The book has had a lasting impact and helped motivate national efforts to improve teaching in STEM courses and to retain more students in STEM fields, especially students of color and women.
“The book made quite a splash,” says Hunter, who worked on the original study. “It really reframed the whole discussion about why so many students don’t persist in math and science.”
The study found that poor teaching was the most significant factor in explaining why 40 to 60 percent of students nationwide switched from STEM majors.
As in the original study, the research team, which includes Seymour, will return to the seven original institutions and conduct more than 400 interviews with students who are “persisters” and “switchers.” It will also explore the learning experiences of students in foundational math and science courses, which are known to often discourage otherwise talented students.
“We’ll be looking at the connection between what happens in these gateway courses and which students switch majors,” Connolly says. “Using interviews with faculty, our own in-class observations and student surveys, we’ll get to compare what faculty say they’re teaching, what actually happens in the classroom and what students gain from the course.”
The new study will result in a book that reports the researchers’ findings and offers recommendations on what can be done to improve STEM education.

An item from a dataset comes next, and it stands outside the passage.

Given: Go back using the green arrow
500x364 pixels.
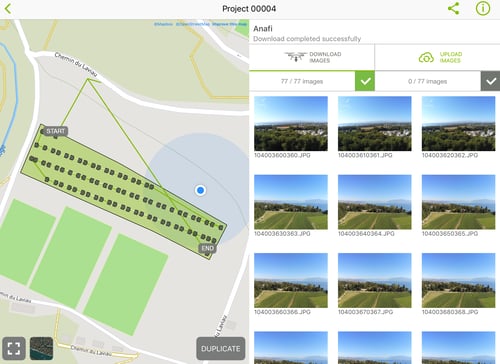Looking at the screenshot, I should pyautogui.click(x=8, y=9).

Reducing the percentage of students who leave STEM programs by just 10 points — down to 50 percent from the current rate of 60 percent — would by itself produce three-quarters of the million STEM graduates that will be needed, according to the White House report.
What’s at stake is a workforce needing jobs yet lacking the education to fill these highly skilled careers. Building off the work done by Seymour and Hewitt, this study aims to answer questions and find solutions that will help more students graduate with the STEM degrees needed for these in-demand jobs.
“It’s really unfortunate that so many talented students are still leaving STEM fields for reasons unrelated to their abilities,” Connolly says. “Clearly, it’s time to reexamine what it takes to help good students stay in science and math.”